→ **YOUR TASK**:
Everything from the line holding "Where should I click to: Click" through the last line of the data, and nothing else, should be retyped exactly, with no pictures.

───

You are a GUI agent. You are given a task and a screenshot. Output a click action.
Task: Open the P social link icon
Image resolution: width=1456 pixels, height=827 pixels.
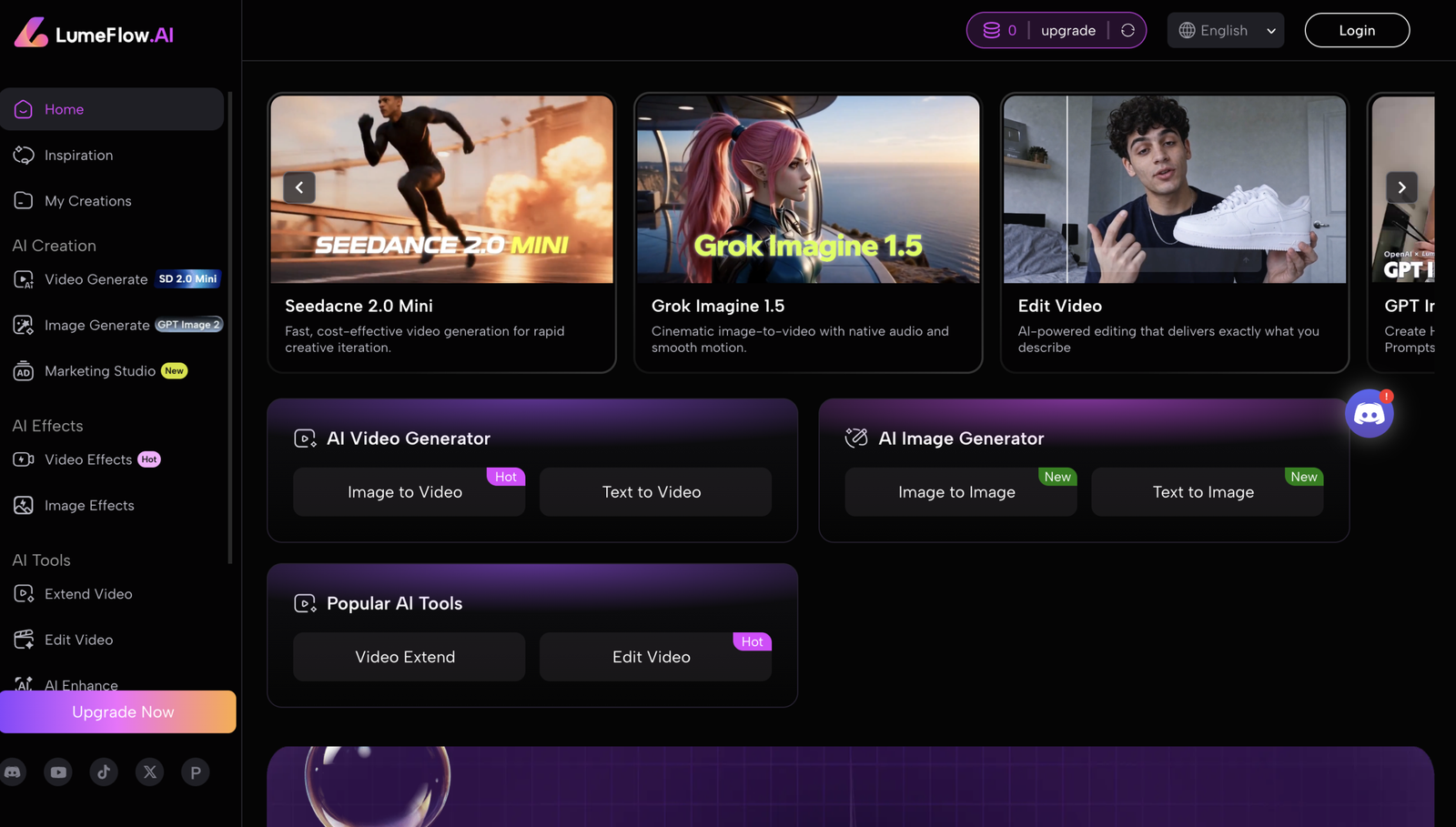(195, 772)
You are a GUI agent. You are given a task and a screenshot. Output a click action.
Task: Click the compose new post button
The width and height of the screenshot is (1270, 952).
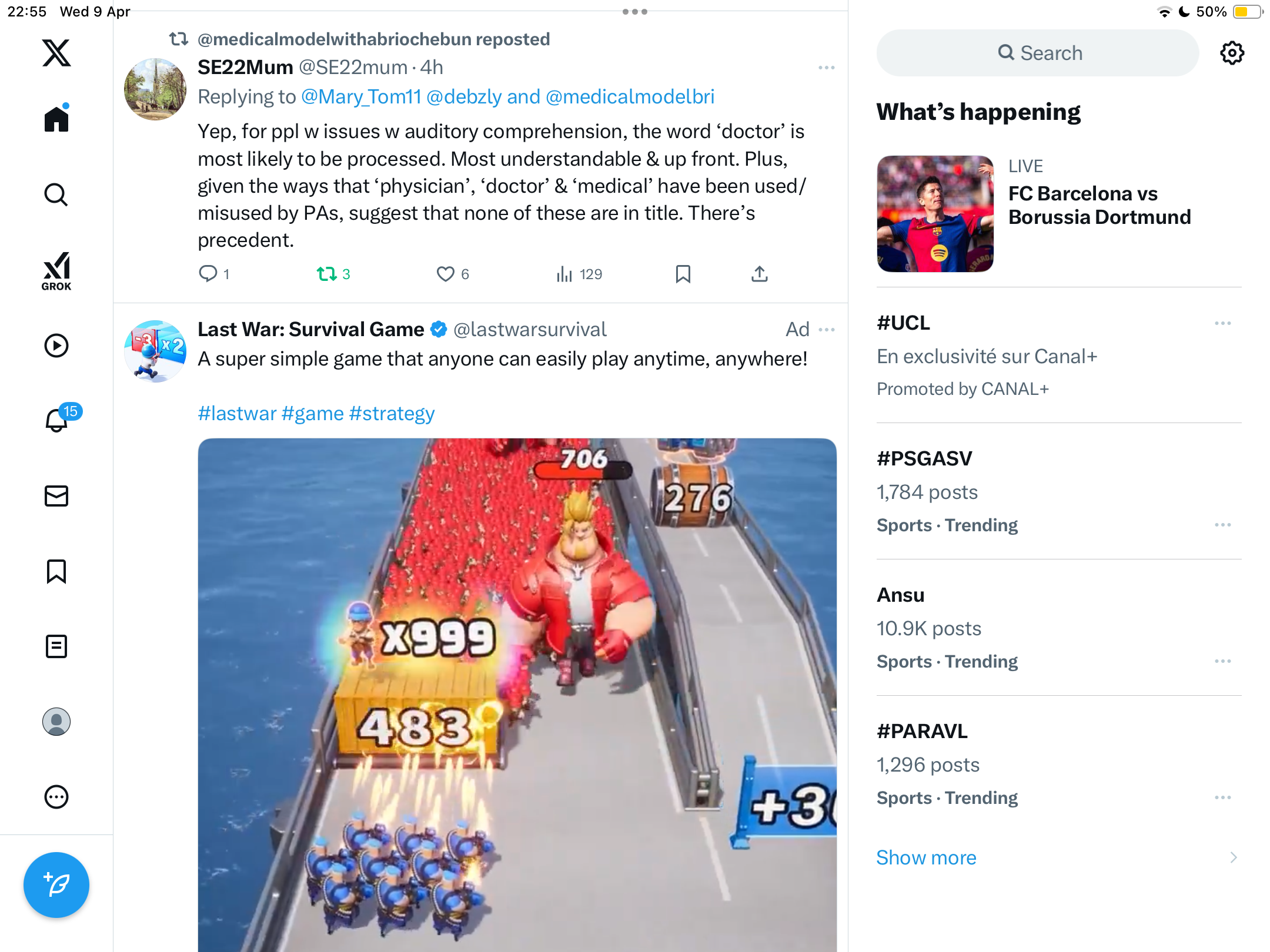click(x=56, y=884)
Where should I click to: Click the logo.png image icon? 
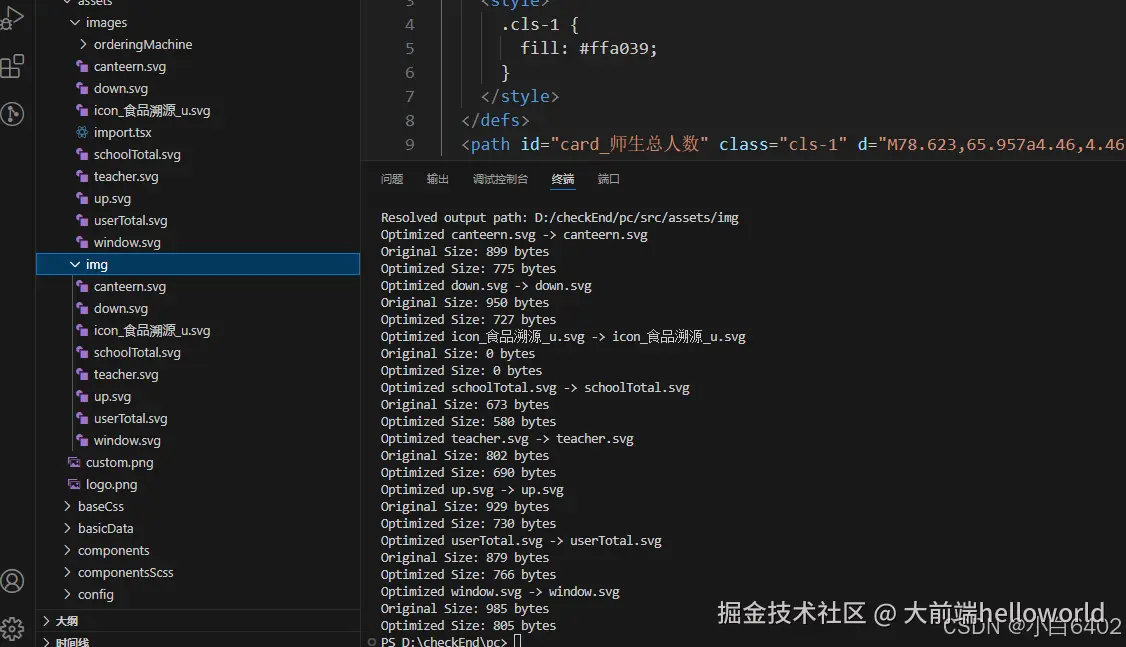pyautogui.click(x=74, y=484)
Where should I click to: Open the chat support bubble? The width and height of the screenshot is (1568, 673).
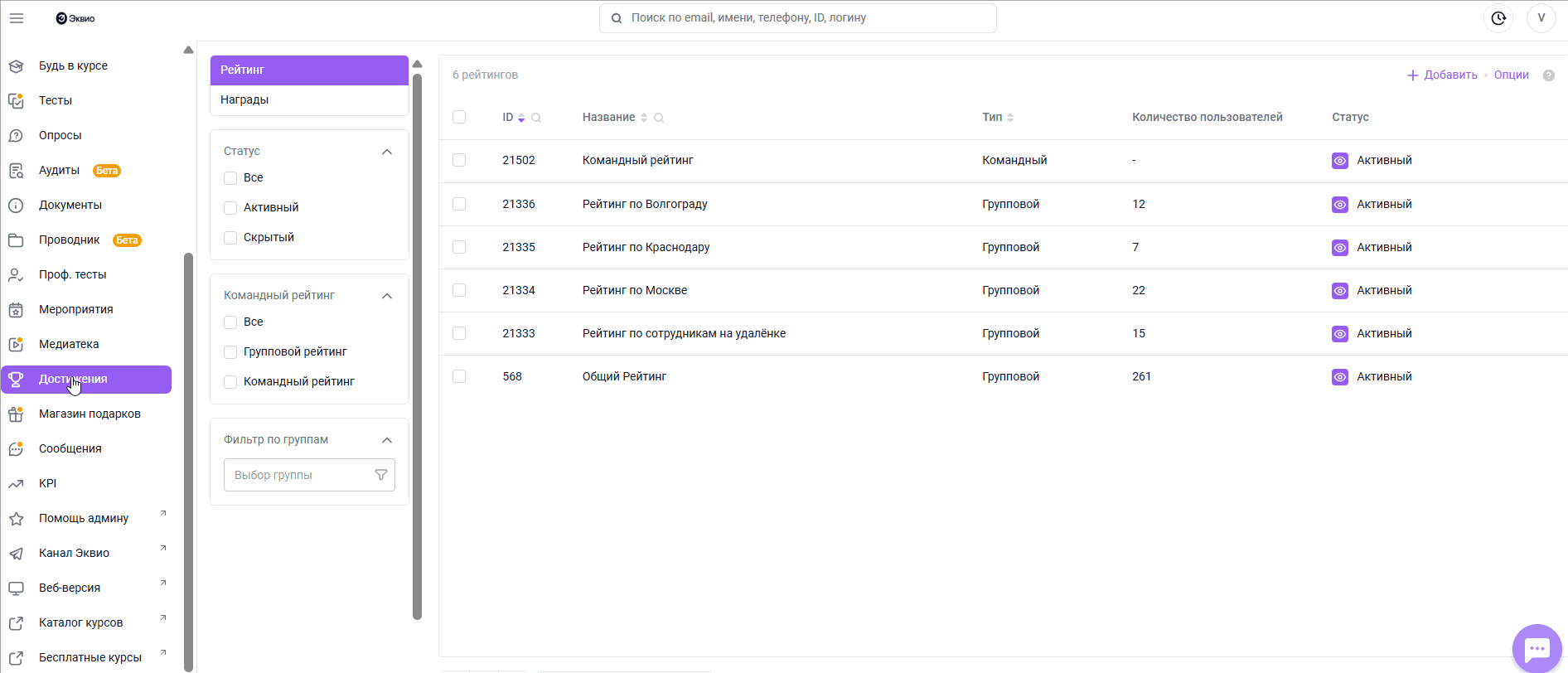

───

→ **ANSWER SECTION**:
Where should I click to: Click the logo.png image icon? 
pyautogui.click(x=74, y=484)
Where should I click to: Open the chat support bubble? The width and height of the screenshot is (1568, 673).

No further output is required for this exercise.